Friday, Oct. 24, 1969
Patricia Wall's Enlistment
PATRICIA WALL is not an activist.
She is a Democrat of center-stripe conviction, a Roman Catholic, a young (31) suburban (Evanston, Ill.) mother of two and wife of a vice president at the First National Bank of Chicago. Her joiner's urge has been satisfied by participation in the 4-H Club. When she told her husband Bernard that she planned to attend a Moratorium observance at Mundelein College, he had a surprise for her too: he had decided to take part in a businessmen's discussion of the war at his downtown bank.
A year ago, Mrs. Wall, a petite, college-educated brunette, would have hung back. She was not a hawk, but neither was she a participant in the peace movement. "The whole problem is so complex," she explained, "that for a while it overwhelmed me. But then I began to realize that the complexity of a problem shouldn't be a reason not to do anything." There was another influence working as well: "As my husband and I have grown older, we .have become increasingly aware of our Christian responsibilities and more deeply committed to our moral obligations, and this, too, led to my decision to participate."
Early Wednesday morning, Pat packed her children off to school and boarded the train to Mundelein, a Catholic girls' school run by the Sisters of Charity of the Blessed Virgin Mary. She entered Coffey Hall, picked up a black crape armband and some pamphlets in the lobby and went inside to sit down.

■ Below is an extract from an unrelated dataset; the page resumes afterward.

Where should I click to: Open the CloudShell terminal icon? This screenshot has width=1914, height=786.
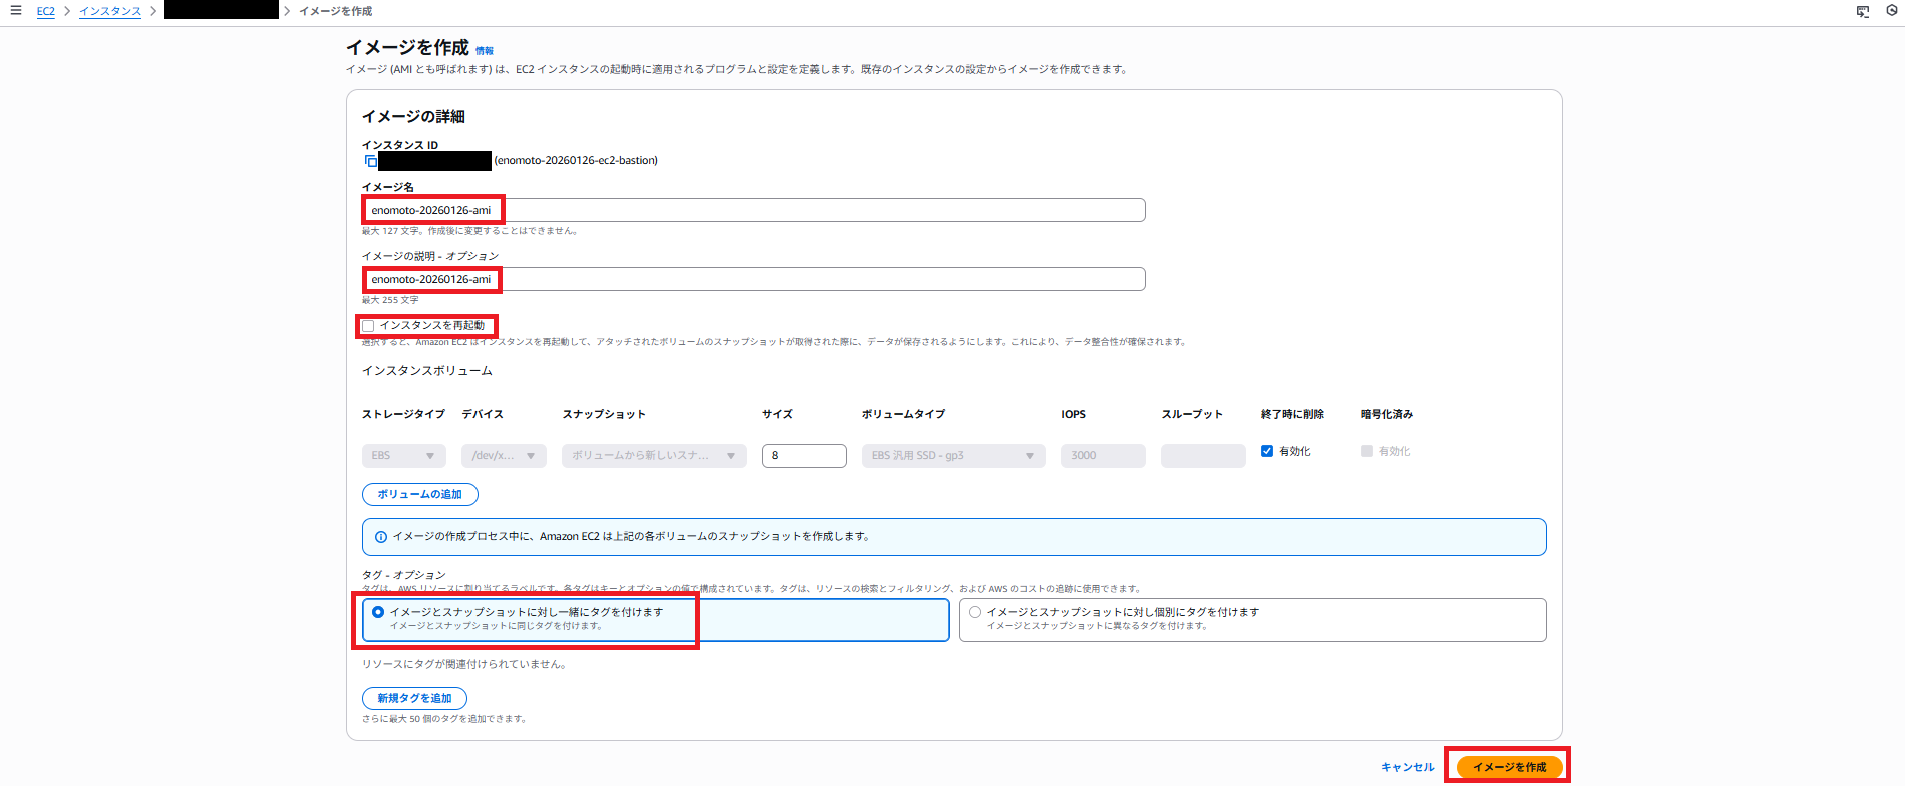tap(1862, 11)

About 100 people had shown up for the observance, including teachers, students, nuns and visitors like Pat Wall. They listened intently as Sister Ann Ida Gannon, the school's president, greeted them: "This day will be a failure if most of you let it stop at 4 or 5 o'clock. Today is only a beginning." It was a thoughtful group, not one inclined to swallow any spoon-fed dogmatism. When a bearded teacher began to criticize "our corrupt society" and "our bankrupt electoral system," one woman in the audience objected quietly but firmly that she was there to protest the war in Viet Nam, not the state of society or the electoral system. -
Though silent during the discussion, Pat Wall was going through an internal process of decision. Soon a petition was passed around. One woman pointed out that it called for complete and immediate withdrawal of U.S. troops, and refused to sign. She argued that such precipitous action was impractical. When the petition reached Pat, she hesitated, started to pass it along, then got it back and signed.
Later she reflected: "When I went to that meeting this morning, I believe that I was emotionally committed. Now it is more than that. I've enlisted." How would she serve? "I really don't know what we might do next. I just can't tell. We are not the sort of people who picket and hand out pamphlets. But I do think we might have some of the people who spoke this morning over to our home. I'd like to have some of our neighbors in to hear them talk."